On the other hand, voids also result from an EM phenomenon even in a barrier metal layered structure.
The generation of such voids is explained as follows. As shown in FIG. 2, main portions of lower-layer wires 111 and 112 are made of an Al like metal 131 whereas a main portion of an upper-layer wire 113 is made of an Al like metal 132. The lower-layer wires 111 and 112 and the upper-layer wire 113 are connected to each other by plugs 117 and 118 made of a refractory metal created inside connection holes 115 and 116 which are created through an interlayer dielectric film 114 between the lower-layer wires 111 and 112 and the upper-layer wire 113. Barrier metal layers 133 and 134 each made of a refractory metal or a compound are created on the upper surfaces of the lower-layer wires 111 and 112 respectively.
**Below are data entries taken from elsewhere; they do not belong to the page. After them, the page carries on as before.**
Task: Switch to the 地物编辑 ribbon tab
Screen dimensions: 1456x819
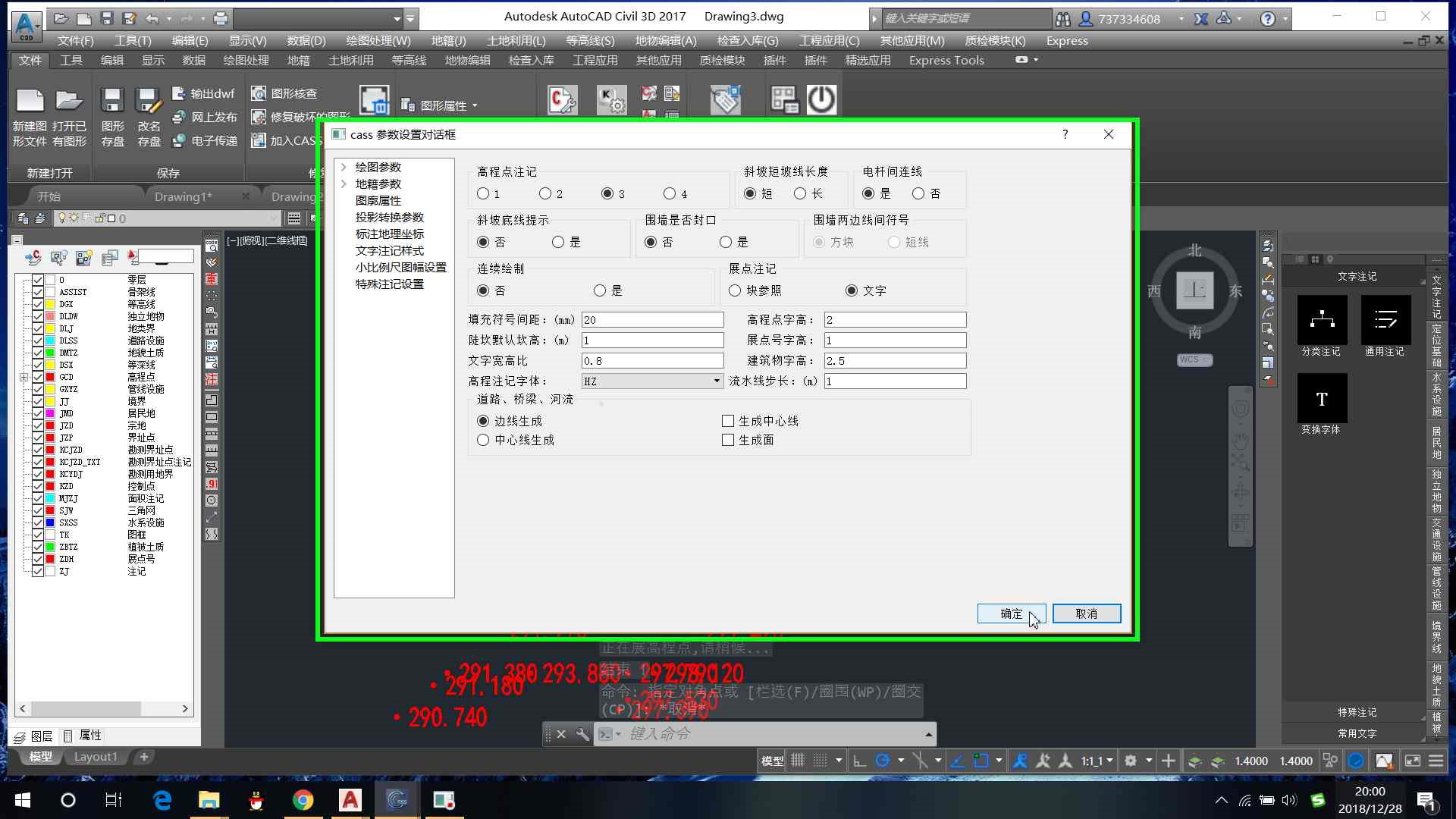Action: coord(467,61)
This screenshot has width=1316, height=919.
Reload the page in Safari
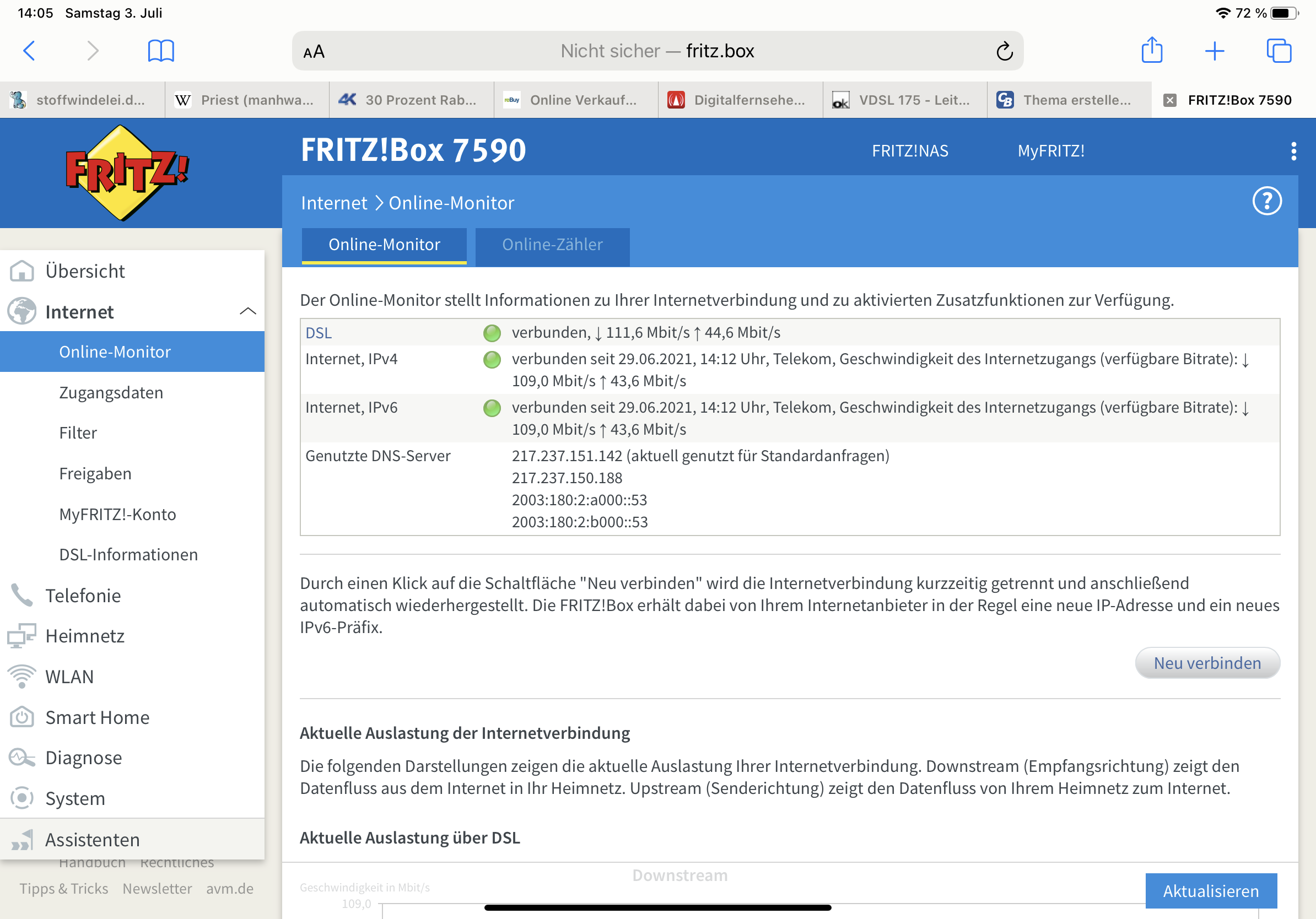click(1004, 52)
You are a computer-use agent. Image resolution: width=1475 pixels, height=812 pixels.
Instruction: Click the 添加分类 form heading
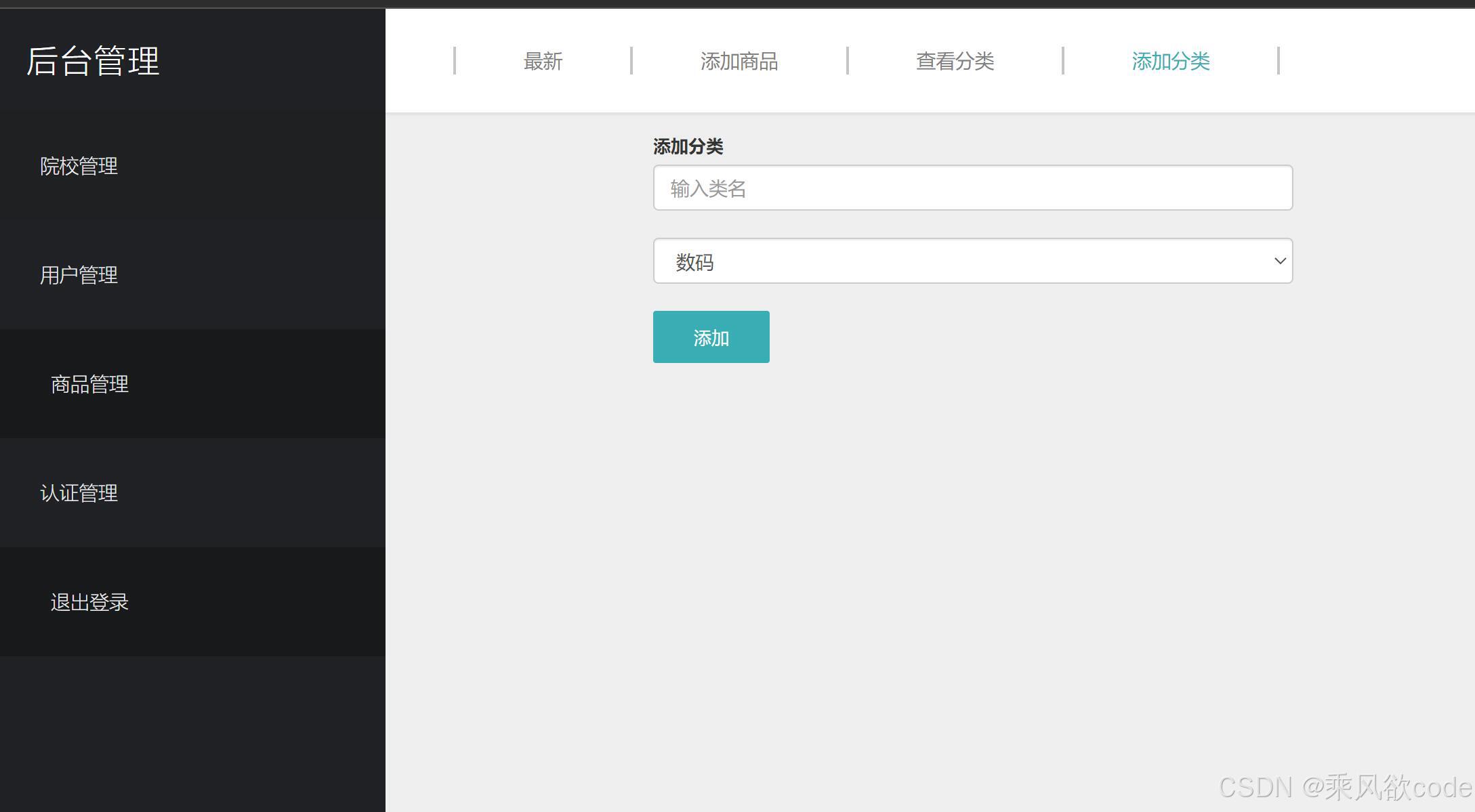point(688,146)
On the other hand, a barrier metal layer 135 made of a refractory metal or a compound is created on the lower surface of the upper-layer wires 113. In this barrier metal layered structure, a wire is not broken easily due to an EM phenomenon in comparison with the wiring structure shown in FIG. 1. None the less, a current flows through the Al like metals 131 and 132 which each have a low resistance.
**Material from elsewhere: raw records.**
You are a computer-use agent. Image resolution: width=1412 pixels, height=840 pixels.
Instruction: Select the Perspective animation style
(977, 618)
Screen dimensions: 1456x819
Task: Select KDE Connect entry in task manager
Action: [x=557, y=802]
For example, a current flows from the lower-layer wire 112 to the upper-layer wire 113 through the plug 118 and then from the upper-layer wire 113 to the lower-layer wire 111 through the plug 117. In this case, electrons e.sup.- flow from the lower-layer wire 111 to the upper-layer wire 113 through the plug 117 and then from the upper-layer wire 113 to the lower-layer wire 112 through the plug 118. Such a current causes EM deterioration to occur at the upper-layer wire 113 in contact with the plug 117 and the lower-layer 112 in contact with the plug 118, resulting in voids 123 and 124 therein. As a result, reliability deteriorates.
In addition, in a wiring structure wherein an Al like metal is embedded into a connection hole by using the Al reflow technique, voids are also generated as well due to an EM phenomenon.
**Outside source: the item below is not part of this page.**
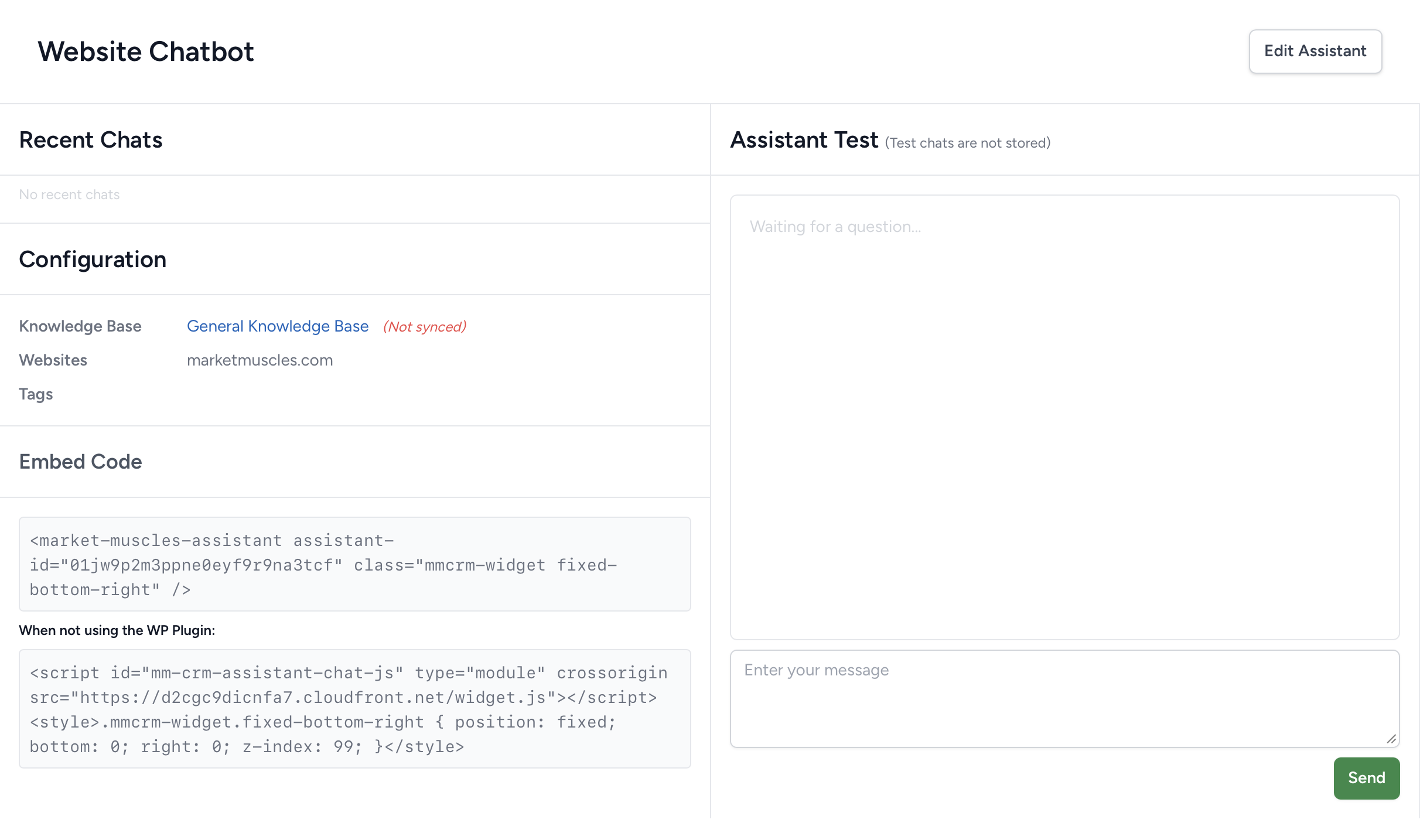Click the Recent Chats heading
This screenshot has height=840, width=1420.
click(x=91, y=140)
The generation of voids in a wiring structure built by means of the Al reflow technique is explained by referring to FIG. 3. As shown in the figure, lower-layer wires 111 and 112 made of an Al like metal and an upper-layer wire 113 also made of an Al like metal are connected to each other by connection holes 115 and 116 which are created through an interlayer dielectric film 114 between the lower-layer wires 111 and 112 and the upper-layer wire 113. In addition, in order to improve the wettability between the upper-layer wire 113 and the underlying interlayer dielectric film 114 as well as to enhance the EM-proof characteristic and the endurance characteristic against stress induced voiding of the upper-layer wire 113, an adhesion layer (including a barrier metal) 141 is normally created beneath the upper-layer wire 113. Typically, the adhesion layer is made of titanium (Ti) or titanium nitride (TiN). Much like the configuration shown in FIG. 8, for example, a current flows from the lower-layer wire 112 to the lower-layer wire 111 through the upper-layer wire 113. In such a case, EM deterioration occurs at the upper-layer wire 113 inside the connection hole 115 and at the lower-layer wire 112 beneath the connection hole 116, resulting in voids 125 and 126 therein. As a result, reliability deteriorates.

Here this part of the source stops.